* REQUIRED ACTION:
Check each line of the entries for the string "dropdown". Report only how many lines have it.

Recorded data:
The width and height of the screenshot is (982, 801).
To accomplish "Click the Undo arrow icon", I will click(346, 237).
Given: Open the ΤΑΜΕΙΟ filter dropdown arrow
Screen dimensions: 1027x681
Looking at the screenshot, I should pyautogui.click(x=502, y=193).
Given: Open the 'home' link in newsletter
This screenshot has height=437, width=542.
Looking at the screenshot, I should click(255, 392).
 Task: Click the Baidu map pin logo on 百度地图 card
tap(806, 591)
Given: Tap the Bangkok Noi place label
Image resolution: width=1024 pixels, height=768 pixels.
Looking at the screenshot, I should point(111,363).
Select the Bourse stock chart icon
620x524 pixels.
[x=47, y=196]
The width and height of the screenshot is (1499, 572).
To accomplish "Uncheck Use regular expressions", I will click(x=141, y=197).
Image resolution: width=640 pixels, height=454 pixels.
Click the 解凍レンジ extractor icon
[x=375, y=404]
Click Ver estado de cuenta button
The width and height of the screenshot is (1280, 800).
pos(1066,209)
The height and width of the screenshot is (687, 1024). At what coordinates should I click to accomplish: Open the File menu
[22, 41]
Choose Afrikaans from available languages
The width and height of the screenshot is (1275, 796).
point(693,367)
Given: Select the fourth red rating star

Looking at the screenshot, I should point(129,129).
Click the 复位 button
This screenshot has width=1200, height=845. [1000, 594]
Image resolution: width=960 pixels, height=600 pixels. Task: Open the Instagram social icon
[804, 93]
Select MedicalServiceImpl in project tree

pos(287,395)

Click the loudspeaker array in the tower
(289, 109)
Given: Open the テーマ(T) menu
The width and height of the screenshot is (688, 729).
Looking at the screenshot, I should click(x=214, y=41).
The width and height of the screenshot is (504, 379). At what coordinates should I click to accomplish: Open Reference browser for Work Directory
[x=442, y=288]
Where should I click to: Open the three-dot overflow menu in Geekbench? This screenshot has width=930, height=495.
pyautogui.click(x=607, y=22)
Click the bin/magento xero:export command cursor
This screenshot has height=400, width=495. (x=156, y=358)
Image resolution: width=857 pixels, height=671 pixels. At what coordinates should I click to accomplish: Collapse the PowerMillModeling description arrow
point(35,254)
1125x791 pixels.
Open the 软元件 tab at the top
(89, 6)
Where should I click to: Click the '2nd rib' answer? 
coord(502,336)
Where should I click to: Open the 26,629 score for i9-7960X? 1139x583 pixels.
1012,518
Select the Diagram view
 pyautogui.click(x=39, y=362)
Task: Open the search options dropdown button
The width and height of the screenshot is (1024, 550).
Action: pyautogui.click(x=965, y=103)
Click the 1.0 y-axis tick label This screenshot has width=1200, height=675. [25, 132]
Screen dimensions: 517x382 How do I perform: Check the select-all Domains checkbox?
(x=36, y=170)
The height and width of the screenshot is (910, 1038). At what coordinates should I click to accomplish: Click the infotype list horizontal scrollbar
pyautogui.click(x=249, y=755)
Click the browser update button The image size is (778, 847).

* FINAL ANSWER:
2